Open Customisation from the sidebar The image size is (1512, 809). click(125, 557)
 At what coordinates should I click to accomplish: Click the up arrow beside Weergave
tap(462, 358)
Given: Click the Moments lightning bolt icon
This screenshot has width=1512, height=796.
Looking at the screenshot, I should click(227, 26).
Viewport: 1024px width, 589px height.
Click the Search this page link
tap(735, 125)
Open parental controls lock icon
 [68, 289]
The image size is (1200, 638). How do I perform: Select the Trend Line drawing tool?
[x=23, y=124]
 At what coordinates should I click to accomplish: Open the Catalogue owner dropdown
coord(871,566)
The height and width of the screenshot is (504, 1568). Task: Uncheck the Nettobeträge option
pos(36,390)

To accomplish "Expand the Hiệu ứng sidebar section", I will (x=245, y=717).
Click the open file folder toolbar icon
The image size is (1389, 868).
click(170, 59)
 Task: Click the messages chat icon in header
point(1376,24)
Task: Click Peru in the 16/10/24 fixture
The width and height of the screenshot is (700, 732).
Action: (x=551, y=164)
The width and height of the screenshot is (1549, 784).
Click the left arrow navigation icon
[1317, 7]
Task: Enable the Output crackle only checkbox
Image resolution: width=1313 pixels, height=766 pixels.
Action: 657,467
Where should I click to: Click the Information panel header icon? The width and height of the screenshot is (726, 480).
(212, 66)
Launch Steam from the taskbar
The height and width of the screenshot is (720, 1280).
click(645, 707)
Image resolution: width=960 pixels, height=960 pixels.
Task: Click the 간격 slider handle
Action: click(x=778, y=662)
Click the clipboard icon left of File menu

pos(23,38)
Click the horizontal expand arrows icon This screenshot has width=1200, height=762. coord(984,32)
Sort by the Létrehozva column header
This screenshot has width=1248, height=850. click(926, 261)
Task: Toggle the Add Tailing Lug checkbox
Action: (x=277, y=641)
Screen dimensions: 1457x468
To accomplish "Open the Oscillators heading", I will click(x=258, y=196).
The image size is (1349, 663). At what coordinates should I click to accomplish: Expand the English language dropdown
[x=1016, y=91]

◇ ◇ ◇

■ **WHAT IS BEING ASKED**: Across all the entries, how many lines hold the string "from"? Only the number is needed.

■ **WRITTEN REPLY**: 2